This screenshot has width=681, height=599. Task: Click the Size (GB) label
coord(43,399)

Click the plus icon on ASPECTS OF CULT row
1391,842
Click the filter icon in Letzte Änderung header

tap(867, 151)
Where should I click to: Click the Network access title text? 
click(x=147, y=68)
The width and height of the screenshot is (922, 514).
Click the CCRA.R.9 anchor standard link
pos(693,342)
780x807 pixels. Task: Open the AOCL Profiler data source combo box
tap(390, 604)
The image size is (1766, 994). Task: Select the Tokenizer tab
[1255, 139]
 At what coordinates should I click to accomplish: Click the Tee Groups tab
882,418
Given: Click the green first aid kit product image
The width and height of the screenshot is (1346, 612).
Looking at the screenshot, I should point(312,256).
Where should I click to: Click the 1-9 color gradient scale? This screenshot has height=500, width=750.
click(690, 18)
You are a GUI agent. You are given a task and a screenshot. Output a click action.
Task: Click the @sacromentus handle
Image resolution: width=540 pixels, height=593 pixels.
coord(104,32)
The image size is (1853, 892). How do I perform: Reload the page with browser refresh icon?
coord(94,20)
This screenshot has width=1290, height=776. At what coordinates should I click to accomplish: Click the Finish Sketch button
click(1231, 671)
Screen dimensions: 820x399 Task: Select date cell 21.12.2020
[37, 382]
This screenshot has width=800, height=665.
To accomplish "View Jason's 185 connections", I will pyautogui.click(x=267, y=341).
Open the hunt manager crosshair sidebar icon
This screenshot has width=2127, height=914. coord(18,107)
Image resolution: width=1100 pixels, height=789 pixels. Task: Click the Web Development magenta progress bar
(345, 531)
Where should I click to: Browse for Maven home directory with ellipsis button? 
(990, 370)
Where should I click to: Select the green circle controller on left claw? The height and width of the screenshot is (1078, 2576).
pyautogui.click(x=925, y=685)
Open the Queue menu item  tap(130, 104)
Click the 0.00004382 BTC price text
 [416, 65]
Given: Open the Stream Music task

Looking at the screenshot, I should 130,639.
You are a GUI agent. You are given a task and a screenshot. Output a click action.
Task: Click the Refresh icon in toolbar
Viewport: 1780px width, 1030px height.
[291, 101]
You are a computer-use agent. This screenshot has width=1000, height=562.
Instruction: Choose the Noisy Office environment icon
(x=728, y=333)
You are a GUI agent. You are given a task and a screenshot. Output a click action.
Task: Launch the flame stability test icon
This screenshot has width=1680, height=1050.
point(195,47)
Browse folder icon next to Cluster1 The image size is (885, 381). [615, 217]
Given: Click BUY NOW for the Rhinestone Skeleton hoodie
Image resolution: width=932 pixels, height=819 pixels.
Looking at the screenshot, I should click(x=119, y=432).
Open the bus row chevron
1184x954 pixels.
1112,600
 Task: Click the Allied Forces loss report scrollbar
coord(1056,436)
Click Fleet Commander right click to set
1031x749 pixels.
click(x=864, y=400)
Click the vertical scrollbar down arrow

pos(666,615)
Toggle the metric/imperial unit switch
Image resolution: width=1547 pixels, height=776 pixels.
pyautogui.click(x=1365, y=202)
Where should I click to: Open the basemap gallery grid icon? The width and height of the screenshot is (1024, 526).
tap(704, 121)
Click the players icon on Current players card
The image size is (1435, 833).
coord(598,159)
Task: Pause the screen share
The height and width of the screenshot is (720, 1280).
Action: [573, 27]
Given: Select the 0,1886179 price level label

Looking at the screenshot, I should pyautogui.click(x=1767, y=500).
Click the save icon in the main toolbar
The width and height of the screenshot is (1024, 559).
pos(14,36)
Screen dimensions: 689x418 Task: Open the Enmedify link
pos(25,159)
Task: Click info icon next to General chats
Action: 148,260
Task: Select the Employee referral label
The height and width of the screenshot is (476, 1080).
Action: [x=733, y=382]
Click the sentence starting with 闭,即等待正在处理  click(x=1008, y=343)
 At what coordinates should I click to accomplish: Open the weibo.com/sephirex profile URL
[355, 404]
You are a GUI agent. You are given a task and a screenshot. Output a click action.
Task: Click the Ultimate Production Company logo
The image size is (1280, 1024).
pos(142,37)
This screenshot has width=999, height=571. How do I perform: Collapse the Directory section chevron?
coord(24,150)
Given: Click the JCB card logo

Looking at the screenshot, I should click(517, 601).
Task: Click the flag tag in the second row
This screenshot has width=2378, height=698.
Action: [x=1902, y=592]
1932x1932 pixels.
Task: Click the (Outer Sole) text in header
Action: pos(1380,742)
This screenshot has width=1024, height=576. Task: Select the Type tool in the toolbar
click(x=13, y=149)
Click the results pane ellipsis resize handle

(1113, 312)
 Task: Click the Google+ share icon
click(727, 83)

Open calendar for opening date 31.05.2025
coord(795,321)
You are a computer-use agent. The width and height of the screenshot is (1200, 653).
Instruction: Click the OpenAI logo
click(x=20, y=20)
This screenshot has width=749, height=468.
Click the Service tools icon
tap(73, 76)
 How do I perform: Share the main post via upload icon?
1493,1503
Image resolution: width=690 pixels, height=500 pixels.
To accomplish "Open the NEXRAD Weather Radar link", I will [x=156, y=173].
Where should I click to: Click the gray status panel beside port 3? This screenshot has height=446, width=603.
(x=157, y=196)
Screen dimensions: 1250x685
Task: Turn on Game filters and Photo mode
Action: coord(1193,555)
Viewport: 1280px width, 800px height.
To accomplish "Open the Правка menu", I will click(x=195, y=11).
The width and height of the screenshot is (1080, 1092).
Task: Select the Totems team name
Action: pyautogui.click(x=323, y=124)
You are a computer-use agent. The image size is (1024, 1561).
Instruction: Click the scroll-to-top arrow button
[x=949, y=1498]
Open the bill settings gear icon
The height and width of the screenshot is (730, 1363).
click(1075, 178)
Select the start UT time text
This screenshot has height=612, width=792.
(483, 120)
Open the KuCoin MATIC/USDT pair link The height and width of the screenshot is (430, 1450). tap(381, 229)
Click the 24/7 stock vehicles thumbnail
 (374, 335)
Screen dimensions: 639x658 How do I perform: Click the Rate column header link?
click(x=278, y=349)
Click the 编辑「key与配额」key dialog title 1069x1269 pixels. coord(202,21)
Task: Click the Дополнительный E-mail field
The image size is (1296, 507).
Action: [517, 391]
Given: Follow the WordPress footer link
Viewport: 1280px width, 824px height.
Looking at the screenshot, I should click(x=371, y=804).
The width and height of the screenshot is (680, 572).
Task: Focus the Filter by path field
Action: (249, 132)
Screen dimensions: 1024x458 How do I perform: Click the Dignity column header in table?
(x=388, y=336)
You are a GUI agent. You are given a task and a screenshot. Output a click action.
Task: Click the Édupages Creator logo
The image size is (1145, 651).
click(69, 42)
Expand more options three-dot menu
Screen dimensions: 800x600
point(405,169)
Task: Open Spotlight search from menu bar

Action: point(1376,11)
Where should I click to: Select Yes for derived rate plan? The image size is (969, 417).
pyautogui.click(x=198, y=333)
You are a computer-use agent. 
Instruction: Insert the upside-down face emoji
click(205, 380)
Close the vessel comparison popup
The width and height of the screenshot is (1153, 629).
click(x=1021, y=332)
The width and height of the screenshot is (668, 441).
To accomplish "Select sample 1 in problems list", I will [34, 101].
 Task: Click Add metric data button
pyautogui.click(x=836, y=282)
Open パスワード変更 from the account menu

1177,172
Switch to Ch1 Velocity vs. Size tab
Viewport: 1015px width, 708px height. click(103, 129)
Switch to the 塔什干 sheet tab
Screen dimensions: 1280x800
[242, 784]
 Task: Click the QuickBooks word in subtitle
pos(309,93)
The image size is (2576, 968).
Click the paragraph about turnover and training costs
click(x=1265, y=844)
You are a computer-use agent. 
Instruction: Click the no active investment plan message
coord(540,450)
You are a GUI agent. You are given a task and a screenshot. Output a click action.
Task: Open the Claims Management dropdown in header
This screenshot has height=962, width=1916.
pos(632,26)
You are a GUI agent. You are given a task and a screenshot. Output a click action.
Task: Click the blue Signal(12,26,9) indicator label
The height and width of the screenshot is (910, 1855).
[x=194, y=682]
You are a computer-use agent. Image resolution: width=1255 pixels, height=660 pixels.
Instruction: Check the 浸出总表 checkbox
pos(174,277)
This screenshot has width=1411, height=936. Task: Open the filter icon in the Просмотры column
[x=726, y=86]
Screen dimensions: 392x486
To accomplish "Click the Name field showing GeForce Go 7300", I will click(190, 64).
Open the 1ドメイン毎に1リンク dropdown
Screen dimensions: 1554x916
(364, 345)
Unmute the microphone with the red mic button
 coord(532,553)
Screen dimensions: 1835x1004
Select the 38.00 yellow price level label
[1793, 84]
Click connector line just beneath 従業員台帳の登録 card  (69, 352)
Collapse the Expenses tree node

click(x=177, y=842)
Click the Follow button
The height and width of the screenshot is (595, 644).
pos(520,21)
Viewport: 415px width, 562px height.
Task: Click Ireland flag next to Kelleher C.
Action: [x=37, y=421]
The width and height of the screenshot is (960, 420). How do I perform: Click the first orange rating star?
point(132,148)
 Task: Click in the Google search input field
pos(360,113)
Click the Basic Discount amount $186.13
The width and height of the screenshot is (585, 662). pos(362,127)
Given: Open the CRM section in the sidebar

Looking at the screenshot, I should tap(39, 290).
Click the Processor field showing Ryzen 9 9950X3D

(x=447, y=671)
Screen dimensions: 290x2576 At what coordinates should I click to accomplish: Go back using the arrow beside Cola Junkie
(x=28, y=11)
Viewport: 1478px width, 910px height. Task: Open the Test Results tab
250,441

● EXERCISE INSTRUCTIONS
Report the number of lines in the records above that include "computer", leaving out any other words.

● TASK RESULT
6